Durante toda a experiência, os clientes degustaram os pratos com as mãos, enquanto tentavam redescobrir os sabores através do tato, olfato e paladar. A ambientação inclui música de fundo ao vivo para aguçar a percepção auditiva. Durante toda a experiência, a equipe do ateliê utiliza chocalhos, aromatizantes e até equipamentos de massagens para oferecer estímulos sensoriais aos participantes.
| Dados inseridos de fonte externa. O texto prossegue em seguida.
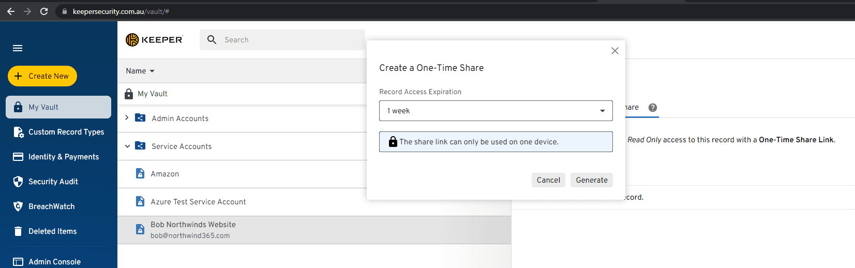Image resolution: width=855 pixels, height=268 pixels.
Task: Expand the Admin Accounts folder
Action: 127,118
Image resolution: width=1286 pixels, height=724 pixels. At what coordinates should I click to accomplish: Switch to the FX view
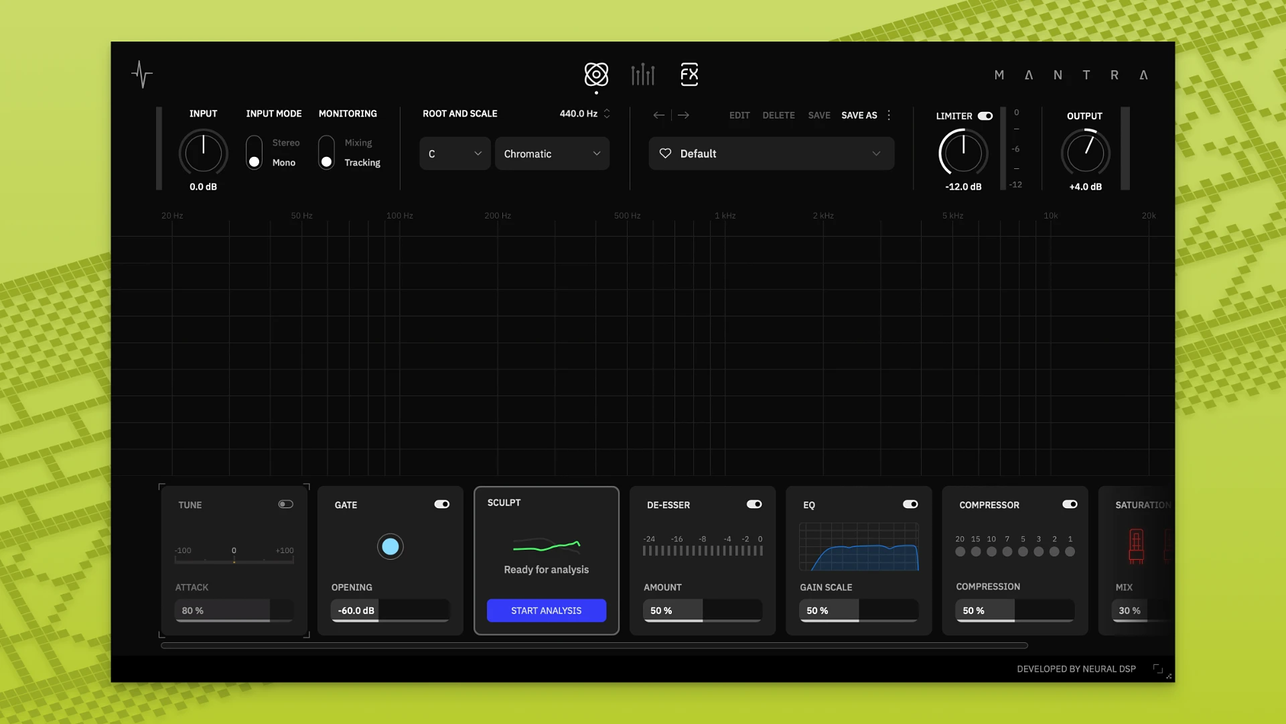click(x=689, y=74)

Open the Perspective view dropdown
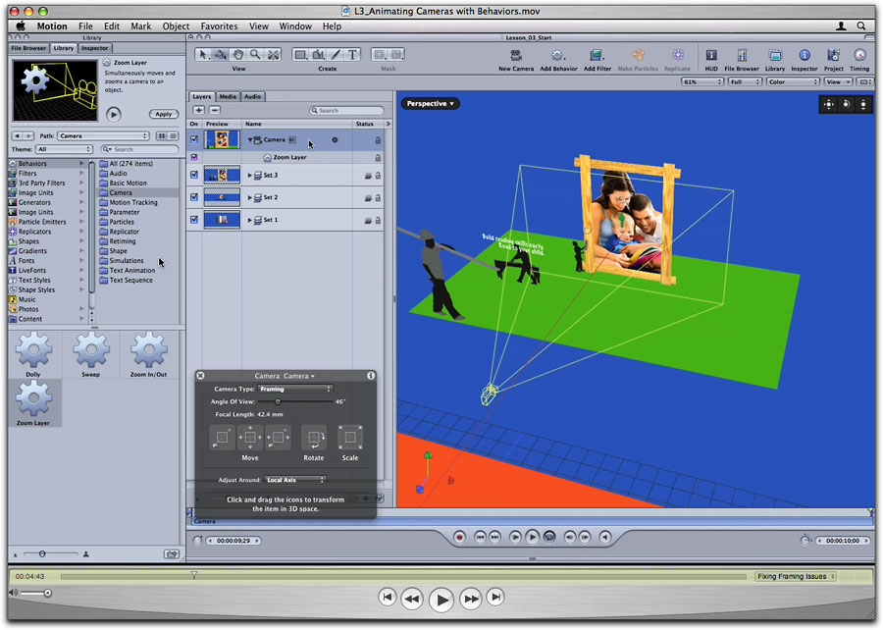point(430,103)
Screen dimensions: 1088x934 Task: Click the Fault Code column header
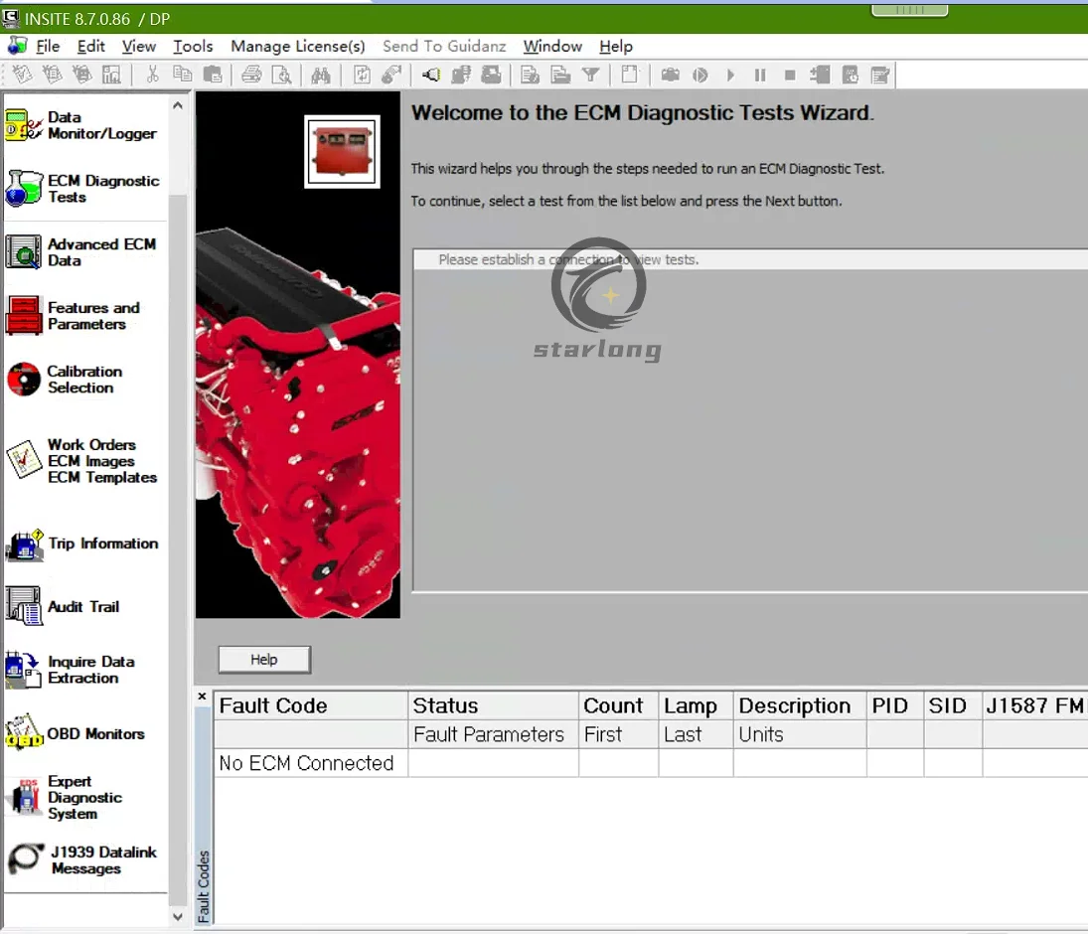(310, 706)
O projeto além de contemplar restaurantes, inclui um trabalho realizado com empresas que buscam oferecer novas experiências a seus colaboradores e clientes. “O RH (recursos-humanos) de empresas chama muito a gente para fazer dinâmicas com a equipe, o marketing pra divulgar produtos de uma forma diferente” Completa Elis.

O Início do Ateliê

Criado por meio de uma parceria das psicólogas Elis Feldman, Gabriela Pistelli, Maria Lyra e a terapeuta corporal Janaína Audi, em 2008 na grande São Paulo, o Ateliê no Escuro foi inspirado em um projeto inclusivo criado na Alemanha, chamado Diálogo no Escuro, que convida os participantes a sentirem o mundo através dos sentidos, como um deficiente visual.